Sim. Fiquei umas duas horas esperando depois da reunião, e o zero dois do comandante, o capitão-de-mar-e-guerra Ricardo Pereira da Silva, me chamou e falou: “Situação difícil a sua, né?”, ao que respondi: “A minha, não. Da Marinha. Eu sou pai?”, e ele disse: “Não, pai você não é”. E acrescentei: “Se não sou pai, sou mãe. Não é a Marinha que vai me ceifar esse direito”. Aí ele me entregou o documento escrito por ele à mão, afirmando que eu poderia tirar apenas a licença-paternidade, de cinco dias. Fui para o alojamento, tive uma descarga emocional e decidi recorrer à Justiça. Eu tinha uma mulher que não trabalhava, dois filhos de seis meses e a Marinha me disse que eu não tinha direito a licença-maternidade. Eu não tive outra escolha. É revoltante. A Constituição é clara com a licença-maternidade, mas a Marinha tem a lei dela, e acha que isso prevalece, quer passar por cima da Constituição.

Quando você se reapresentou depois de tirar a licença, estava a apenas um ano de ser efetivada na Marinha…
Exato. Os oficiais temporários precisam ter o serviço renovado pela Marinha anualmente durante oito anos. Eu estava no meu sétimo ano. Baixaram a minha avaliação de 10 para 7 e não me renovaram por ordem do comandante. A minha turma, de 2012, foi a primeira da Marinha a ter quadros promovidos a capitão-tenente. Fui desligada antes disso. Fiquei muito decepcionada. Sempre honrei aquele lugar. Eu era uma oficial super requisitada, representava a Marinha em comissões, conduzia concursos, fazia discursos em eventos militares, e de repente virei um monstro. Ali foi a configuração plena da homofobia.

Que outros sinais você teve de que sofreu homofobia na Força?
Quando eu me casei com minha esposa, em 2016, avisei a Marinha da minha decisão, como manda a regra. Na época, o comandante era outro. Me disse que a vida era minha e eu casava com quem eu quisesse. Me casei em uma cerimônia com amigas fardadas e o chamado teto de aço, com uma imposição de espadas. Fiz jus a tudo o que me cabia como oficial da Marinha. Depois, fui procurada por um suboficial da Inteligência da Marinha, que me falou: “Poxa, tenente, a senhora tem um vídeo aí do making of do seu casamento…”. E eu falei: “E daí? Tem algum problema? Não tenho nada a esconder”. Aí ele: “Não… só estou falando porque as pessoas comentam…”. Não tenho provas, mas soube que a Inteligência da Marinha ficou rastreando fotos do meu casamento para saberem se eu havia casado fardada. Lógico que não, me casei linda e maravilhosa com um vestido de noiva.
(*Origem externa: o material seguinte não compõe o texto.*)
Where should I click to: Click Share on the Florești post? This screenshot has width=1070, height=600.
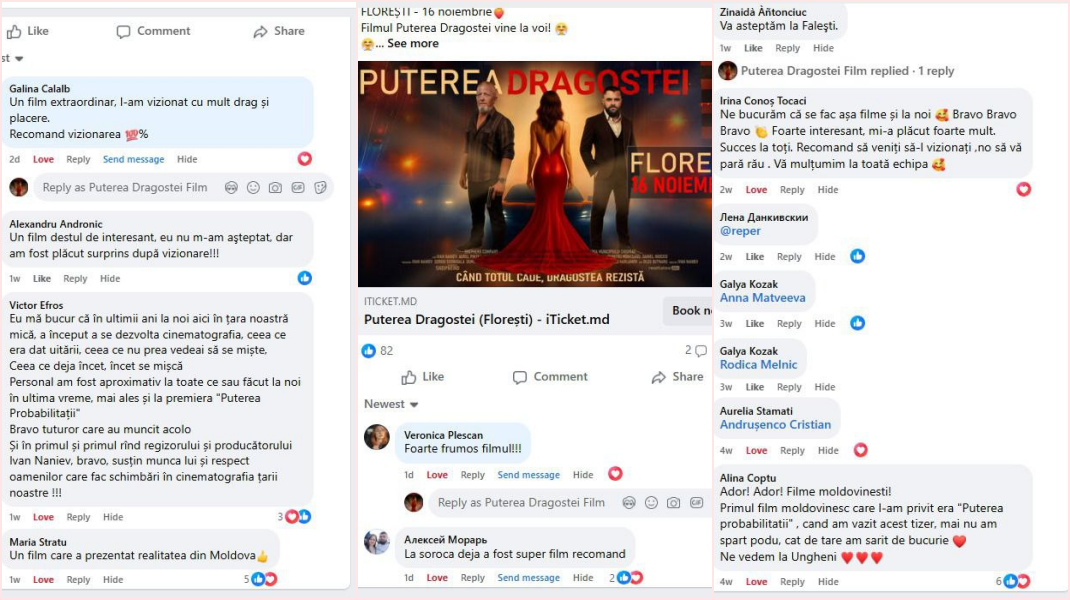pos(677,377)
Como tem sido sua rotina depois que ficou sabendo do bloqueio judicial de R$ 100 mil imposto pela Marinha?
É um transtorno muito grande. Meu advogado dizia que estava tudo certo, saiu do caso porque estava com problemas pessoais. A Marinha recorreu, meu advogado não se manifestou e o processo seguiu. Para minha surpresa, tive o bloqueio judicial de R$ 100 mil em agosto deste ano. Como encontraram um valor irrisório nas minhas contas, agora estão buscando outros bens e podem tentar tirar minha casa. Tive de expor a situação no meu trabalho atual, estou recebendo o salário em dinheiro vivo, na boca do caixa. Não posso deixar nenhum dinheiro na conta. Não tenho a mínima condição de pagar essa dívida. É um absurdo. Me negaram a licença-maternidade, mas pagam pensão para filhas de militares que podem trabalhar.

Você foi a primeira a acionar a Marinha na Justiça por uma licença-maternidade em uma relação homoafetiva. Acredita que a Força mude de comportamento?
Espero muito que um dia esse absurdo dentro das Forças Armadas termine. São vários relacionamentos homoafetivos, vários relacionamentos extraconjugais em que as pessoas escondem com medo de serem perseguidas. Não assumem a orientação sexual, fingem uma coisa que não são para não pagarem esse preço que estou passando agora. Tomara que o que estou passando sirva para que mude algo naquele lugar e nas Forças Armadas. Entre ser perseguida e lutar pela minha família, vou sempre lutar pela minha família. Eu faria exatamente tudo de novo.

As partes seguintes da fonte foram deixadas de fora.